# EXTRACTED TEXT:
######

| 6°C Dublin

More like 'Dynasty' than serious history

It was billed as the most important and expensive television programme ever produced on the Kennedy family. The History Channel had pulled out all the stops to ensure its success, spending millions of dollars on production and promotion and enlisting A-list stars like Katie Holmes (Jackie Kennedy) and Greg Kinnear (John) to star.

The series would be produced by Joel Surnow, who created the wildly successful series 24. The script had been written and revised by a team of historians. Network executives were said to be anticipating huge viewing figures.

And then, last week, the show was abruptly cancelled. The History Channel released a statement saying that, after a screening of the finished product "we have concluded that this dramatic interpretation is not a right fit for the History brand".

Producers were left angry and somewhat bewildered, nursing the scant consolation that the series would be aired at some point ... in Canada.

If the History Channel's about-turn seemed sudden, however, it was anything but.

For months a concerted behind-the-scenes effort had been made to have the series axed. It began last year as the script was leaked and circulated. In it, the Kennedy men were depicted as womanisers and crooks and only passing mention was made to the major political events of the time, such as the Cuban Missile Crisis.

In one reported exchange in the script, JFK asks his brother Bobby: "What do you do when you're horny? I mean, how can you stand the boredom?" Bobby replies, "I love Ethel," before Jack tells him, "I love lobster, but not every night. If I don't have some strange ass every couple of days I get migraines. I'm going for the Senate next year. I get married; there goes my sex appeal. I'm screwed if I'm judged on my merits."

######

# PROVIDED RECORDS:
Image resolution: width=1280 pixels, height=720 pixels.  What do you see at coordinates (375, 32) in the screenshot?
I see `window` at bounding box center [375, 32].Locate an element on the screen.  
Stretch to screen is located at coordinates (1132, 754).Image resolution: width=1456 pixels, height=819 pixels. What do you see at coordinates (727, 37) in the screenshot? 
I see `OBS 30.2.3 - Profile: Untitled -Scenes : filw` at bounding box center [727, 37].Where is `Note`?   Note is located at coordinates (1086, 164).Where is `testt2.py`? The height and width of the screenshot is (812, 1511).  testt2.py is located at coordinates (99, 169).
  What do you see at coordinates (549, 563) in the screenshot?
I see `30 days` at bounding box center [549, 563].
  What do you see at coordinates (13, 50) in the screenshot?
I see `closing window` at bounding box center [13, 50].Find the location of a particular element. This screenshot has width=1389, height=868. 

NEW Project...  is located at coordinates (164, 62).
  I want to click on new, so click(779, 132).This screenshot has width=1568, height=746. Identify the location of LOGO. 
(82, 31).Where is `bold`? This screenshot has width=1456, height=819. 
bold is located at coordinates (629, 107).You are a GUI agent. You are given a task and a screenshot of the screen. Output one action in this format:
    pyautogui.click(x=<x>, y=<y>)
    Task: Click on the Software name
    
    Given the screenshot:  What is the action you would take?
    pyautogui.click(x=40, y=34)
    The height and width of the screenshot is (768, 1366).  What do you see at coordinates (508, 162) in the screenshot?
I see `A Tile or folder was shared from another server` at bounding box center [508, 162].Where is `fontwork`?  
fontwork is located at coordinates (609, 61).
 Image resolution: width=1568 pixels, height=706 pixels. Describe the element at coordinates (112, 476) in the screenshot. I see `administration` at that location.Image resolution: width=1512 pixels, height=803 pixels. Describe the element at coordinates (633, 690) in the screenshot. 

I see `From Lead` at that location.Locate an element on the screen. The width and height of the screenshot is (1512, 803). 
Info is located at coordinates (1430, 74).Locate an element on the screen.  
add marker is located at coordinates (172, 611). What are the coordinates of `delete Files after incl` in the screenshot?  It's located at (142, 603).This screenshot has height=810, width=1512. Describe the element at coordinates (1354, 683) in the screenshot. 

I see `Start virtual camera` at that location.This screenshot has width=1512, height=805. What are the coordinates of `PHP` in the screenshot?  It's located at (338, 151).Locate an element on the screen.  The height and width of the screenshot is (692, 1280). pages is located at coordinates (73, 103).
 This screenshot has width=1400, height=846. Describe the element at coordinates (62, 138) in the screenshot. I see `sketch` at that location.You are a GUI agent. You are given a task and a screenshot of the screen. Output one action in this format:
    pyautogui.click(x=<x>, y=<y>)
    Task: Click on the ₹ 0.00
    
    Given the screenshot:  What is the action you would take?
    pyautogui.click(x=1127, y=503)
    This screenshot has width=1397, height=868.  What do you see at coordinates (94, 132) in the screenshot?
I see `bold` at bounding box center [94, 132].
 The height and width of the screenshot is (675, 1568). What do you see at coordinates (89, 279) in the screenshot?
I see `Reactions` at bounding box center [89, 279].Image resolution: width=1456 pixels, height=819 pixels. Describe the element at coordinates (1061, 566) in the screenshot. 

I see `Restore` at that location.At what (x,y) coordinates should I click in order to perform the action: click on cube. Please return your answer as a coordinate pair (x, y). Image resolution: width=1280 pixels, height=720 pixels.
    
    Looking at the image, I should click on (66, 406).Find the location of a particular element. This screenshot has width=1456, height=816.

######

# TASK LIST:
1. Translate this sentence from the article on the Kennedy television series into Spanish: "The script had been written and revised by a team of historians."
2. In the article on the Kennedy television series, where did producers expect the cancelled series to be aired at some point?

# TASK-BY-TASK ANSWERS:
1. El guion había sido escrito y revisado por un equipo de historiadores.

2. In Canada.